Lynching in Chatham County

Lynching in Chatham County

ID: NC1885192101
Name(s) of People Lynched: Jerry and Harriet Finch, John Pattishall, Lee Tyson, Henry Jones, and Eugene Daniel
Number of People Lynched: 6
Race: Black
Gender: Male and Female
Lynching Date(s): 1885-1921
Year Marker Erected: 2022
Erected by: EJI, Community Remembrance Coalition Chatham, the NAACP, and other community groups
City: Pittsboro
County: Chatham
State: North Carolina

Marker Text: Between 1885 and 1921, white mobs terrorized and lynched at least six Black people in Chatham County, creating a legacy of violence, intimidation, and injustice. On September 28, 1885, a white mob in Pittsboro lynched four Black people—Jerry Finch and his wife, Harriet, John Pattishall, and Lee Tyson—following the unsolved murders of two white families. After months of terrorizing them, the mob stormed the jail, seized them, and hanged them from a tree despite their pleas of innocence.
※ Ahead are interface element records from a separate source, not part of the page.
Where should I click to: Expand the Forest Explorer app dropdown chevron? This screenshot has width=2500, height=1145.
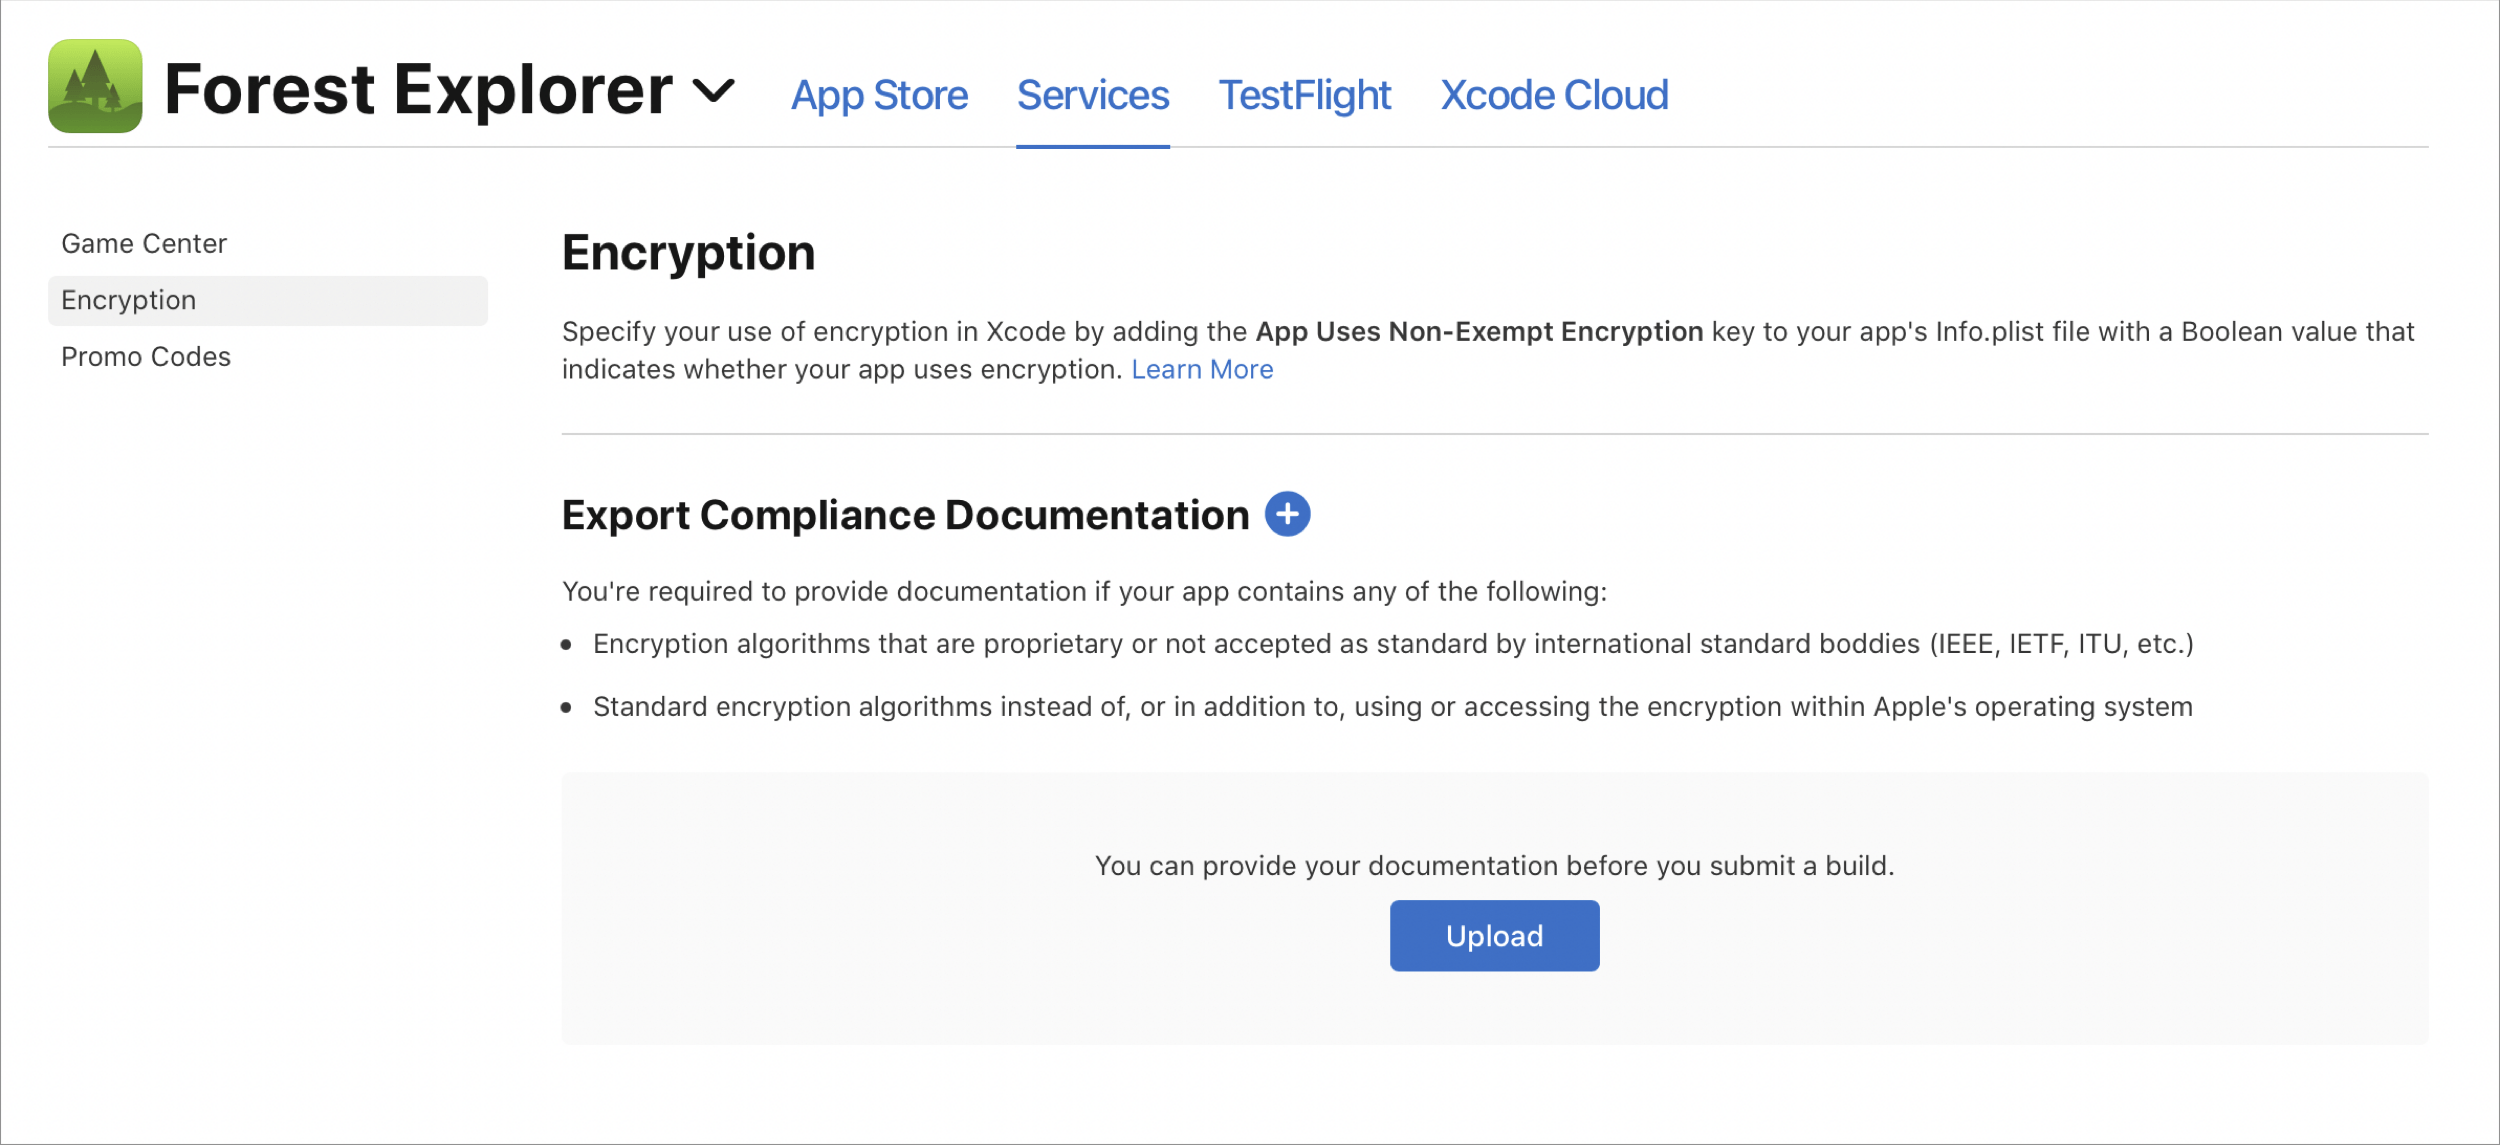click(x=714, y=91)
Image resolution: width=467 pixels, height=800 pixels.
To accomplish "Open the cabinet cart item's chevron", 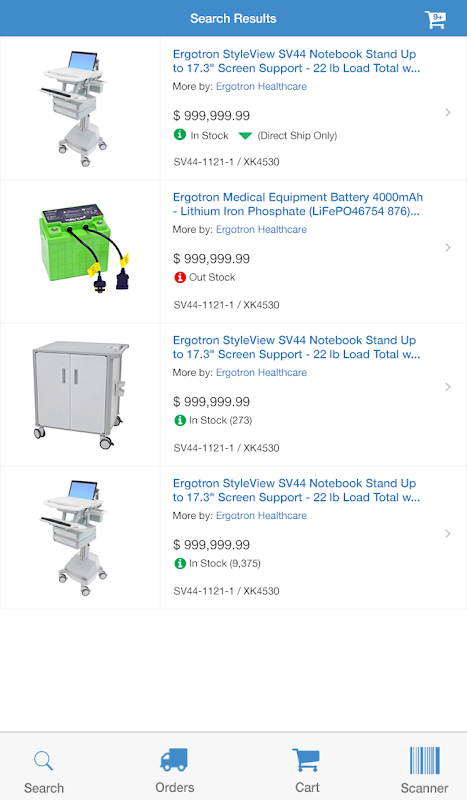I will point(448,387).
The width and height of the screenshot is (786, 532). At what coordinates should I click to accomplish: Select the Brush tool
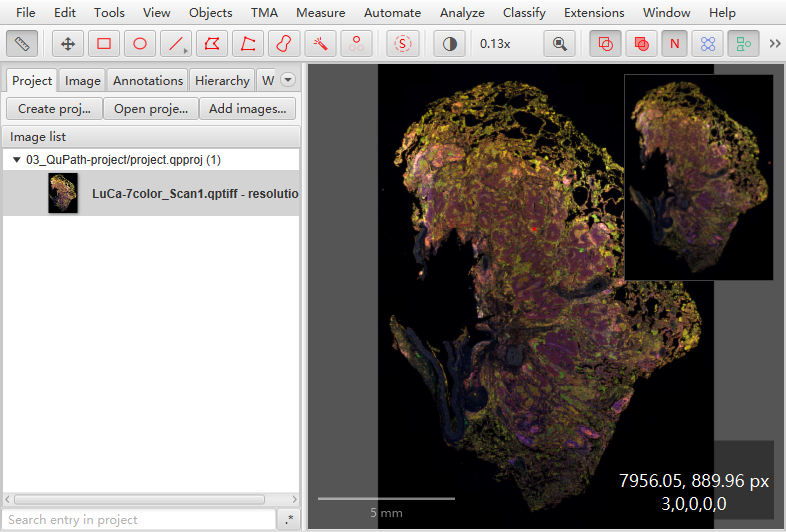click(x=284, y=44)
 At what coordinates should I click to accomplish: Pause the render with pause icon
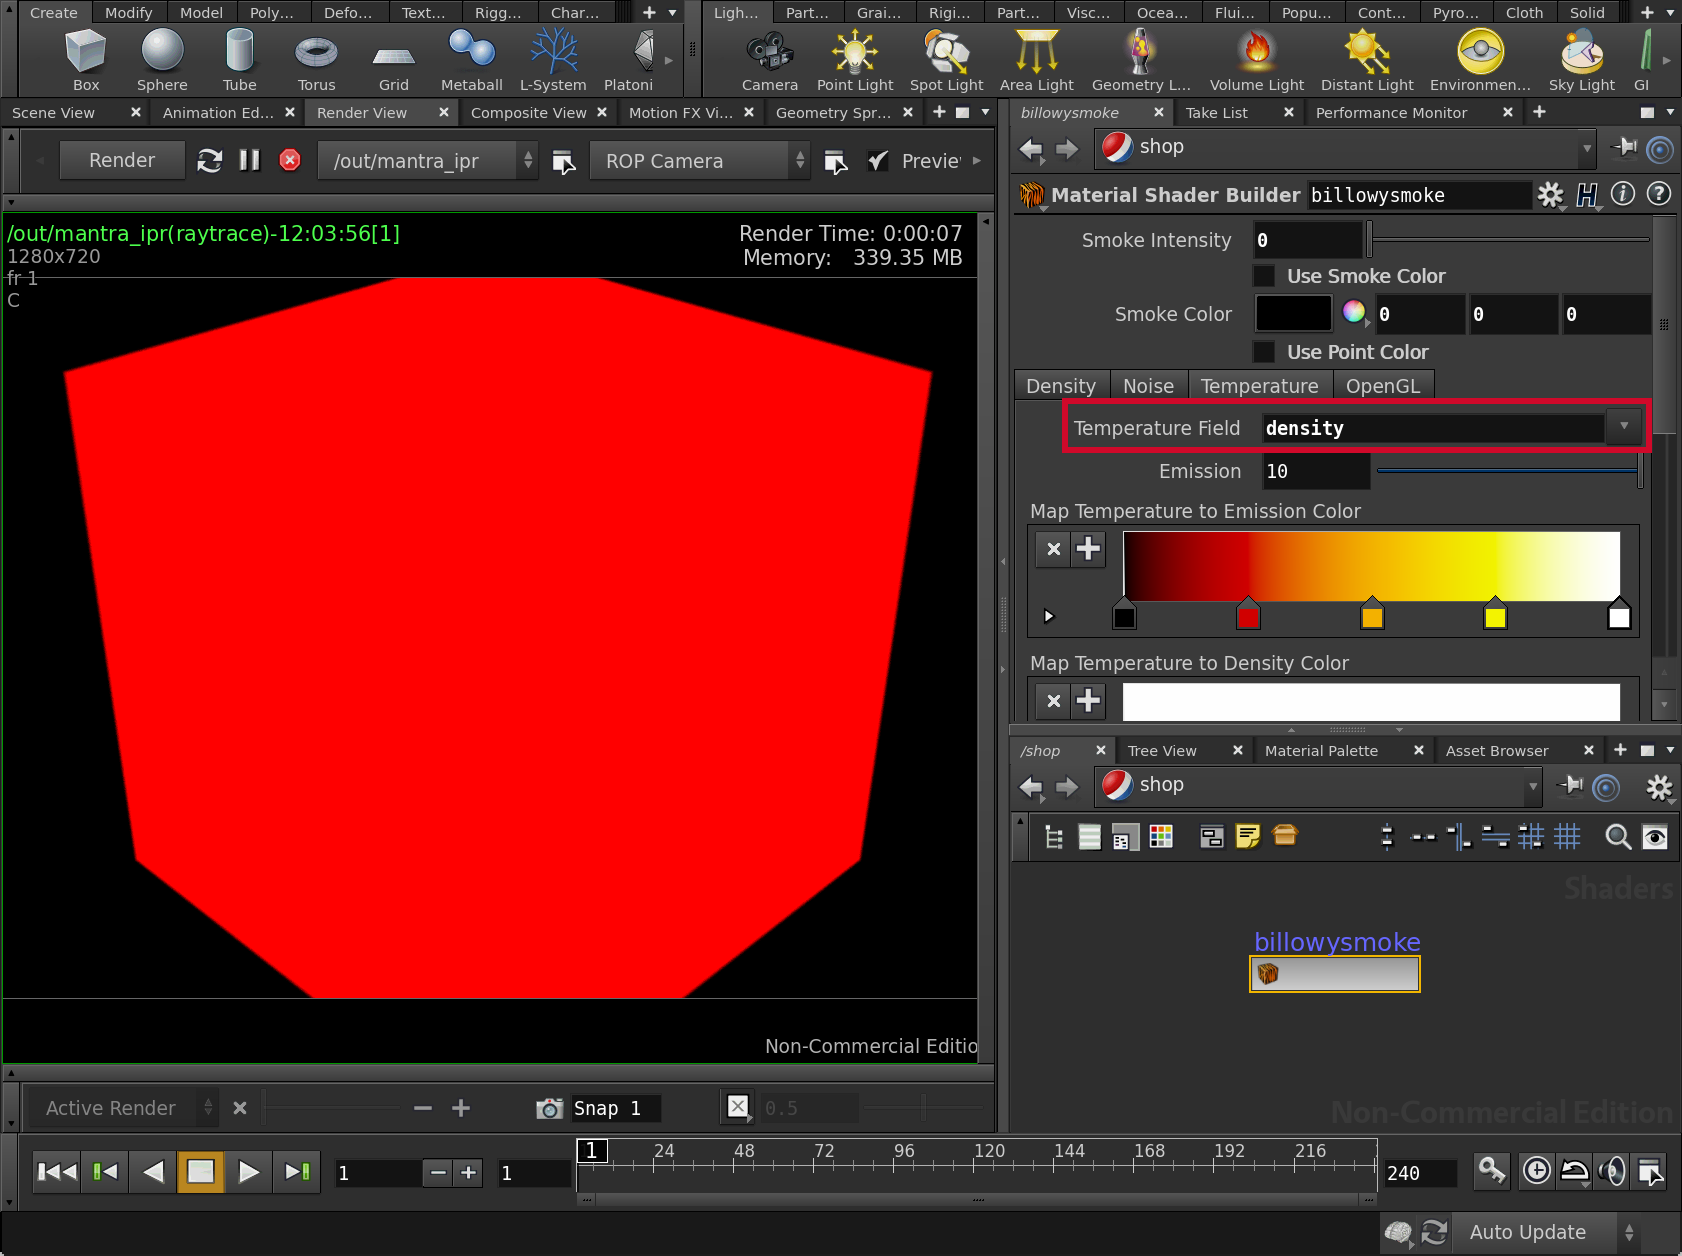tap(249, 160)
After the lynching, newspapers reported the lack of evidence against all of the victims for crimes that the mob accused them of committing, and the Chatham Record concluded, “If one set of men can force open our jail for one purpose,…who will be the next victim, and whose life is safe?” Fourteen years later, a white mob lynched a Black farmer in his mid-thirties named Henry Jones on January 11, 1899. The mob targeted Mr. Jones merely because he lived near a white woman who was found dead the night before. Then, on September 18, 1921, a white mob lynched a 16-year-old Black boy named Eugene Daniel after he was falsely accused of assaulting a white girl. The mob took Eugene five miles east to an area near Moore’s bridge, hanged him with a chain, and shot his body repeatedly. The next day, at least 1,000 spectators came to view Eugene’s hanged remains. No mob participants were held accountable for lynching these Black men, women, and children.